## [THE PROBLEM]
Write the records out once more, exactly as they are given.

_____

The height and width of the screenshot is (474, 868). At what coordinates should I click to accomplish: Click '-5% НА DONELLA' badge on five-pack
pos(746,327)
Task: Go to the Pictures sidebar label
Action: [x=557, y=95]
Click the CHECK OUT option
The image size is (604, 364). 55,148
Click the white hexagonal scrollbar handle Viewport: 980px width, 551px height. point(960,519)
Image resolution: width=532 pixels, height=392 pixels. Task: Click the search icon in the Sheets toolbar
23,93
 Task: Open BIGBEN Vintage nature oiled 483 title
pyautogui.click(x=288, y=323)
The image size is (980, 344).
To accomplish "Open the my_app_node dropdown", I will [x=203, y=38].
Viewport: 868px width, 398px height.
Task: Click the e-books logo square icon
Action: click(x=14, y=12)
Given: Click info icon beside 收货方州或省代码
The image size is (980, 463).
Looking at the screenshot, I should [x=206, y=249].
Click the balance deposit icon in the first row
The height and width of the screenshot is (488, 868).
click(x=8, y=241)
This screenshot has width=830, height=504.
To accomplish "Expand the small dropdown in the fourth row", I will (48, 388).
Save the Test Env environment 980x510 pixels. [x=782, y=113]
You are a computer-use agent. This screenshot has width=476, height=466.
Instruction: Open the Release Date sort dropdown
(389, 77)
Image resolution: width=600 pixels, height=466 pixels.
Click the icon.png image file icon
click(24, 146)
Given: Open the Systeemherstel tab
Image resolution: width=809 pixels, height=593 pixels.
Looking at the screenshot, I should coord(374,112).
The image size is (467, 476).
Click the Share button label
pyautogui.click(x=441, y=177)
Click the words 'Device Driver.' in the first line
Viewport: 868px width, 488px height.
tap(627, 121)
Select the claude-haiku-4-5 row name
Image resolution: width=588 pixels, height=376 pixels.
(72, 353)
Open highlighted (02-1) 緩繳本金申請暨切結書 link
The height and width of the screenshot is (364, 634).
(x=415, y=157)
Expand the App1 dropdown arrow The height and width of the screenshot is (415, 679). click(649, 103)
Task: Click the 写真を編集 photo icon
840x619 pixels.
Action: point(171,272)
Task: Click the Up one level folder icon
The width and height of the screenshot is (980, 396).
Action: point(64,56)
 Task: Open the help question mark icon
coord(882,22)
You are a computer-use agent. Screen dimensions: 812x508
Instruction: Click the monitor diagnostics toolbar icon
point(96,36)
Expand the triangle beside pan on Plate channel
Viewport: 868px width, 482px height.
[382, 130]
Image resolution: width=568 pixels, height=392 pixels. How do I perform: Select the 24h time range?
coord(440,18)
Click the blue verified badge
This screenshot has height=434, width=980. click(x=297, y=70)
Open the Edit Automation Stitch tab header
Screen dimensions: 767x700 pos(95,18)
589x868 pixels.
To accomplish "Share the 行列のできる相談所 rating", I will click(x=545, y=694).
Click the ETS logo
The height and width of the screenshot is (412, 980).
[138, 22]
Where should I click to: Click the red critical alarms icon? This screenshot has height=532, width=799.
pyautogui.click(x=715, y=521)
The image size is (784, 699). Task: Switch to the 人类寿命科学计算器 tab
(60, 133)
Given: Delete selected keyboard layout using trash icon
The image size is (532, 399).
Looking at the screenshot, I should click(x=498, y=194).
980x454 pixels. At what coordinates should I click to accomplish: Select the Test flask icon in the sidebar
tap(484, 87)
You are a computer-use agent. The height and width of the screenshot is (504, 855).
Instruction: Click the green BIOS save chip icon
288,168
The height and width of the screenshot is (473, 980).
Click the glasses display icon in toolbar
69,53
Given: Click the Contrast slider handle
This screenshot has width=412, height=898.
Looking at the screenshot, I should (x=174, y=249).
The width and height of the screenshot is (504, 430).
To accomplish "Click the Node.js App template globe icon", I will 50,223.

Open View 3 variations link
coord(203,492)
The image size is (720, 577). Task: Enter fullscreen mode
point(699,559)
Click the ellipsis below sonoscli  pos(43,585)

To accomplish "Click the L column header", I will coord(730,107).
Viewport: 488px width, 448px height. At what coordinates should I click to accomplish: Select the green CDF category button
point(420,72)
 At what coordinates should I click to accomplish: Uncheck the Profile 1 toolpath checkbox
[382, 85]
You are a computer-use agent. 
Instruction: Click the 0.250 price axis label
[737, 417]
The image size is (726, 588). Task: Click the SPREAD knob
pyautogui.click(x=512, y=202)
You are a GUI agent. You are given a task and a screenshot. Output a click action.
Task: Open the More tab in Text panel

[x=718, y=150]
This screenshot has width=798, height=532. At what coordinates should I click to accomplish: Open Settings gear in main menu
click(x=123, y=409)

_____

## [TASK RESULT]
The height and width of the screenshot is (474, 868). At what coordinates should I click to accomplish: Click '-5% НА DONELLA' badge on five-pack
pos(746,327)
Task: Go to the Pictures sidebar label
Action: [x=557, y=95]
Click the CHECK OUT option
The image size is (604, 364). 55,148
Click the white hexagonal scrollbar handle Viewport: 980px width, 551px height. point(960,519)
Image resolution: width=532 pixels, height=392 pixels. Task: Click the search icon in the Sheets toolbar
23,93
 Task: Open BIGBEN Vintage nature oiled 483 title
pyautogui.click(x=288, y=323)
The image size is (980, 344).
To accomplish "Open the my_app_node dropdown", I will [x=203, y=38].
Viewport: 868px width, 398px height.
Task: Click the e-books logo square icon
Action: click(x=14, y=12)
Given: Click info icon beside 收货方州或省代码
The image size is (980, 463).
Looking at the screenshot, I should [x=206, y=249].
Click the balance deposit icon in the first row
The height and width of the screenshot is (488, 868).
click(x=8, y=241)
This screenshot has width=830, height=504.
To accomplish "Expand the small dropdown in the fourth row", I will (48, 388).
Save the Test Env environment 980x510 pixels. [x=782, y=113]
You are a computer-use agent. This screenshot has width=476, height=466.
Instruction: Open the Release Date sort dropdown
(389, 77)
Image resolution: width=600 pixels, height=466 pixels.
Click the icon.png image file icon
click(24, 146)
Given: Open the Systeemherstel tab
Image resolution: width=809 pixels, height=593 pixels.
Looking at the screenshot, I should coord(374,112).
The image size is (467, 476).
Click the Share button label
pyautogui.click(x=441, y=177)
Click the words 'Device Driver.' in the first line
Viewport: 868px width, 488px height.
tap(627, 121)
Select the claude-haiku-4-5 row name
Image resolution: width=588 pixels, height=376 pixels.
(72, 353)
Open highlighted (02-1) 緩繳本金申請暨切結書 link
The height and width of the screenshot is (364, 634).
(x=415, y=157)
Expand the App1 dropdown arrow The height and width of the screenshot is (415, 679). click(649, 103)
Task: Click the 写真を編集 photo icon
840x619 pixels.
Action: point(171,272)
Task: Click the Up one level folder icon
The width and height of the screenshot is (980, 396).
Action: point(64,56)
 Task: Open the help question mark icon
coord(882,22)
You are a computer-use agent. Screen dimensions: 812x508
Instruction: Click the monitor diagnostics toolbar icon
point(96,36)
Expand the triangle beside pan on Plate channel
Viewport: 868px width, 482px height.
[382, 130]
Image resolution: width=568 pixels, height=392 pixels. How do I perform: Select the 24h time range?
coord(440,18)
Click the blue verified badge
This screenshot has height=434, width=980. click(x=297, y=70)
Open the Edit Automation Stitch tab header
Screen dimensions: 767x700 pos(95,18)
589x868 pixels.
To accomplish "Share the 行列のできる相談所 rating", I will click(x=545, y=694).
Click the ETS logo
The height and width of the screenshot is (412, 980).
[138, 22]
Where should I click to: Click the red critical alarms icon? This screenshot has height=532, width=799.
pyautogui.click(x=715, y=521)
The image size is (784, 699). Task: Switch to the 人类寿命科学计算器 tab
(60, 133)
Given: Delete selected keyboard layout using trash icon
The image size is (532, 399).
Looking at the screenshot, I should click(x=498, y=194).
980x454 pixels. At what coordinates should I click to accomplish: Select the Test flask icon in the sidebar
tap(484, 87)
You are a computer-use agent. The height and width of the screenshot is (504, 855).
Instruction: Click the green BIOS save chip icon
288,168
The height and width of the screenshot is (473, 980).
Click the glasses display icon in toolbar
69,53
Given: Click the Contrast slider handle
This screenshot has width=412, height=898.
Looking at the screenshot, I should (x=174, y=249).
The width and height of the screenshot is (504, 430).
To accomplish "Click the Node.js App template globe icon", I will 50,223.

Open View 3 variations link
coord(203,492)
The image size is (720, 577). Task: Enter fullscreen mode
point(699,559)
Click the ellipsis below sonoscli  pos(43,585)

To accomplish "Click the L column header", I will coord(730,107).
Viewport: 488px width, 448px height. At what coordinates should I click to accomplish: Select the green CDF category button
point(420,72)
 At what coordinates should I click to accomplish: Uncheck the Profile 1 toolpath checkbox
[382, 85]
You are a computer-use agent. 
Instruction: Click the 0.250 price axis label
[737, 417]
The image size is (726, 588). Task: Click the SPREAD knob
pyautogui.click(x=512, y=202)
You are a GUI agent. You are given a task and a screenshot. Output a click action.
Task: Open the More tab in Text panel

[x=718, y=150]
This screenshot has width=798, height=532. At what coordinates should I click to accomplish: Open Settings gear in main menu
click(x=123, y=409)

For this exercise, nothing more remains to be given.